A Lancet study in 2009 had confirmed the convergence of the two epidemics (KE Dooley et al. Lancet Infect Dis. 2009. 91, 737-746). In 1934 already this link had been discovered in Boston MA (H Root, N Eng J Med 1934, 210,78). In a study in Egypt, which compared 119 patients with treatment failure to 119 controls, diabetes conferred a 3 times increased risk of treatment failure (AM Morsy et al., East Meditter Health J. 2003, 9, 689-701). Two retrospective cohort studies of patients with pulmonary tuberculosis in Maryland, USA, have shown a 6.5 times increased risk of death in diabetes patients (KK Oursler et al., Clin Infect Dis 2002, 34, 752-59).

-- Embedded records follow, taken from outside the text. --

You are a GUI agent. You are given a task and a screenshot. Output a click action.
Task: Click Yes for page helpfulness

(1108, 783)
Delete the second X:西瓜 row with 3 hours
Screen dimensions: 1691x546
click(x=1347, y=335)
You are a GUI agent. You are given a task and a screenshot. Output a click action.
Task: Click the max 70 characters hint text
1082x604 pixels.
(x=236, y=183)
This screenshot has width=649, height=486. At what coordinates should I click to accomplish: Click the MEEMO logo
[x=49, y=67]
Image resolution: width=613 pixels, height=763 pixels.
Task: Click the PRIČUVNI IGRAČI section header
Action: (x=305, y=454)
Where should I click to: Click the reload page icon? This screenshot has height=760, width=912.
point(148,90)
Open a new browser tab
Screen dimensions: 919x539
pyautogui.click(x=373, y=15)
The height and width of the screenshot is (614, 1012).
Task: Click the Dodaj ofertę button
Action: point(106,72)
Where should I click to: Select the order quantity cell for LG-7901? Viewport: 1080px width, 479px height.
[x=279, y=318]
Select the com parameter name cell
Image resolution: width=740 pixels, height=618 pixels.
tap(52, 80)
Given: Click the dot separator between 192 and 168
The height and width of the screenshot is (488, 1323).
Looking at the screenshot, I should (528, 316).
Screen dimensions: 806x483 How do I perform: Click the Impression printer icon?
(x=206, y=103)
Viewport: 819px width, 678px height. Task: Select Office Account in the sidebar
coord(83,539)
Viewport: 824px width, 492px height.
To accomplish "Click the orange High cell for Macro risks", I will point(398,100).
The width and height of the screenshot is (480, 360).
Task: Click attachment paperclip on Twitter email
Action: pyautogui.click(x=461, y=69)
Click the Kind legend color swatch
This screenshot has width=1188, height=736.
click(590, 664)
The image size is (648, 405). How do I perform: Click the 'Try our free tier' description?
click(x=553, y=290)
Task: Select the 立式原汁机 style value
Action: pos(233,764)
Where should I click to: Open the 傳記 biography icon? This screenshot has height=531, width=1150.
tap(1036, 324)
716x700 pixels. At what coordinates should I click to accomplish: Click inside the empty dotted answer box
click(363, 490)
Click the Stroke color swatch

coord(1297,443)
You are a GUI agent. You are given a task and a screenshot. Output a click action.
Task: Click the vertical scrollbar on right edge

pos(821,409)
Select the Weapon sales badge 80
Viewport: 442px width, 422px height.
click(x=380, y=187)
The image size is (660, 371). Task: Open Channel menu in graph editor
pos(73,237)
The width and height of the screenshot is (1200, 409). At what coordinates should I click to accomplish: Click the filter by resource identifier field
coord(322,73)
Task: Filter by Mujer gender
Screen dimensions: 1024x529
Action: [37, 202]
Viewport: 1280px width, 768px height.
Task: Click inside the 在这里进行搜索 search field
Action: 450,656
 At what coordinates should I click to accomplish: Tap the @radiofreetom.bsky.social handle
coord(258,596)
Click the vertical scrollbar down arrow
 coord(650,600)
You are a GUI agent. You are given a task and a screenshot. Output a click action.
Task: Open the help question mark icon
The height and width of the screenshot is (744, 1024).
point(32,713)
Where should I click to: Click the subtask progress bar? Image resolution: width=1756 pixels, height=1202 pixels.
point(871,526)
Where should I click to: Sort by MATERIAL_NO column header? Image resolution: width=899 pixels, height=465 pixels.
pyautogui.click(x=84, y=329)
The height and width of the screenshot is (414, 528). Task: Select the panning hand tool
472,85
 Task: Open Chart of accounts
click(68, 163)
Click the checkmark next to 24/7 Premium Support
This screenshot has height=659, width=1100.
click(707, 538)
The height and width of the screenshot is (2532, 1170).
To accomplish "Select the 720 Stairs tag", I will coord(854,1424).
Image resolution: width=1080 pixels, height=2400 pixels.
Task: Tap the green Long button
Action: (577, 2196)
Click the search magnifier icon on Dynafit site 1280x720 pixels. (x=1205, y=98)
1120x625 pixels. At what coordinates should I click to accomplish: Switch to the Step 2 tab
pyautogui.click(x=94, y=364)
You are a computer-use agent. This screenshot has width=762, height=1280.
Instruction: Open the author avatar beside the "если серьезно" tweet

It appears also that tuberculosis may lead to diabetes in those not previously known to be diabetic (GP Nichols, Am Rev Tuberc 1957 76, 1016-30).
Our associations IFBV-BELHERB from Luxembourg and M4L from Paris are involved in clinical trials with African partners to study the in vivo effect of Artemisia annua and Artemisia afra on these diseases. Screening trials in 2015 had been promising and recent large scale, randomized, double blind have resulted in an obvious therapeutic effect of these plants against Mycobacteria, not only tuberculosis but also Buruli ulcer. After three weeks of treatment the Ziehl stain assay is negative for alcohol-resistant bacteria.
These trials were run in the province of Maniema, RDC Congo, in accordance with the WHO protocol and ethical approval of the local health authorities. They will be published in the scientific literature.